1. Prepare for every event regardless of its size. Jeff prepares for every curling event. One part of his preparation includes throwing at least 50 curling rocks every day.
Successful organizational change requires people preparation. Most of the “resistance to change” that leaders tell me about is because people were unprepared, they lacked the information, knowledge or skills to move through the change process. One of the simplest but most powerful things you can do to help people prepare for change is to give them the information, time and opportunity to recognize the need for the change, and understand what it means for them.
2. Trust yourself and your team. As Jeff stated, “We all had the same goal, I trusted everyone to do their part to reach the goal”. The team also trusted Jeff to assess each situation accurately, call the right plays, guide the team and make the shots.
The ability to build and maintain trusting relationships during organizational change is critical to your success. However, before you can gain the trust of others you must demonstrate that you trust them. You demonstrate your trust or lack of trust, through the information you communicate, the nature of your relationships and the actions you take and don’t take. I will talk more about trust in upcoming blog posts.
3. Belief in your capability to achieve the outcome. Jeff didn’t win every curling match but his unwavering belief that they could be world champions enabled him to continue even during losses and other set backs.
Successful organizational change needs everyone affected by the change to believe in the need for change, the outcome and their own capacity to navigate the white space. These beliefs are the foundation of healthy organizational change. When these beliefs are present there is a willingness to persevere through the discomfort and achieve the intended outcome.
4. Support the team and accept and acknowledge the support from other people. Jeff talked about the many people that contributed to his success. His family, friends, team, fans and sponsors were all part of a large network that supported his journey.
Successful organizational change also requires a broad network of support.

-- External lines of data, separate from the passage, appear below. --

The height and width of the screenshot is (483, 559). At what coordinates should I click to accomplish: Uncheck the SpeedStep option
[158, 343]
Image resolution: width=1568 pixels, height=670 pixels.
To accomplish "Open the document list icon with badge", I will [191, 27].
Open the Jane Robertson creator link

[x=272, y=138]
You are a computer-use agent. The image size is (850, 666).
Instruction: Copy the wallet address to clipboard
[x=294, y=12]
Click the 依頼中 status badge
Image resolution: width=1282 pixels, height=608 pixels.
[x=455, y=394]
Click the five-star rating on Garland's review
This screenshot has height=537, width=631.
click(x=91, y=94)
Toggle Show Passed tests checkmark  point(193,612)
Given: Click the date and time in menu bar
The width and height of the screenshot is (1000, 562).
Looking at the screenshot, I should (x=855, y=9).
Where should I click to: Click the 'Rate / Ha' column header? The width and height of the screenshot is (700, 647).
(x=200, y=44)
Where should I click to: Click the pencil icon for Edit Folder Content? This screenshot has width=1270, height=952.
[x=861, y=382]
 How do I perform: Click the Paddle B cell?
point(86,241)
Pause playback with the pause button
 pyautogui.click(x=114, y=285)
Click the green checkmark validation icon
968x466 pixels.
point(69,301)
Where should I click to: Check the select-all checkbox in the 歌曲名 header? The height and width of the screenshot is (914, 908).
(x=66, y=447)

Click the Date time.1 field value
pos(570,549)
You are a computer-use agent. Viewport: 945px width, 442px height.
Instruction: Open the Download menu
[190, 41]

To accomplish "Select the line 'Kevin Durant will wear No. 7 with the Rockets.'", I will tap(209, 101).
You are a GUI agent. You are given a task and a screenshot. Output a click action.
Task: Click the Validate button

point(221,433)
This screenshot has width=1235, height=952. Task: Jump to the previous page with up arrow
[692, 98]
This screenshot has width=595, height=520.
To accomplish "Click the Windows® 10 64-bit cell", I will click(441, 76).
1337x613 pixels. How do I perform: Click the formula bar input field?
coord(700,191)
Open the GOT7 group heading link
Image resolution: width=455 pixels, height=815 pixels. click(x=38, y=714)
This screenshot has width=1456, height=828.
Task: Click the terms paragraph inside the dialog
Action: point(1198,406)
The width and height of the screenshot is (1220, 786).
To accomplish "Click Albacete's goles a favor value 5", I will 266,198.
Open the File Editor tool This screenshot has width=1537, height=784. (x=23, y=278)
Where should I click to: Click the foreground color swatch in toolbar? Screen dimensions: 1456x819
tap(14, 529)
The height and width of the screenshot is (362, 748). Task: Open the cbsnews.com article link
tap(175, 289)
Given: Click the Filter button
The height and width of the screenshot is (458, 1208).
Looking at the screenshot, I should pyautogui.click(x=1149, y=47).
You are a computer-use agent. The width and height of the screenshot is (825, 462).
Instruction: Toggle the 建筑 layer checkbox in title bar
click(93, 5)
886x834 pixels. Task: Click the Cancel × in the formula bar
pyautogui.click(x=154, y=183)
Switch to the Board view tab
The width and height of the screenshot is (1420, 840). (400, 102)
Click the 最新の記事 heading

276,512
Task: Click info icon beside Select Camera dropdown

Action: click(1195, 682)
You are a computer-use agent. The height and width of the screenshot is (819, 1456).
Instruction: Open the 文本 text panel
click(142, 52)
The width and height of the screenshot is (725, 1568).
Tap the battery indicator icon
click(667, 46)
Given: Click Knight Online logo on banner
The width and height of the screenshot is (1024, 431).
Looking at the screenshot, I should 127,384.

A network of people throughout all levels of the organization who believe in the change, trust in his own capability to make the changes required and are prepared to assist the organization to achieve its intended outcome. One of the first steps in ensuring support for your change is to identify and involve the change recipients (the people affected by the change) in creating their destiny.
Balancing Organizational Change
Finally, Jeff had to balance his goal of becoming a world champion with a full time job, family and other commitments. He had to set priorities he had to let go of one thing in order to another that fit better with his priorities. You face the same challenge when attempting change in your organization, you must balance the need for change with your daily operational needs. To be successful you need to align every change with your strategic and operational goals, set priorities (strategically and operationally) including the necessary resources, and communicate these priorities to everyone involved.
Thanks to Jeff Stoughton for sharing his powerful story.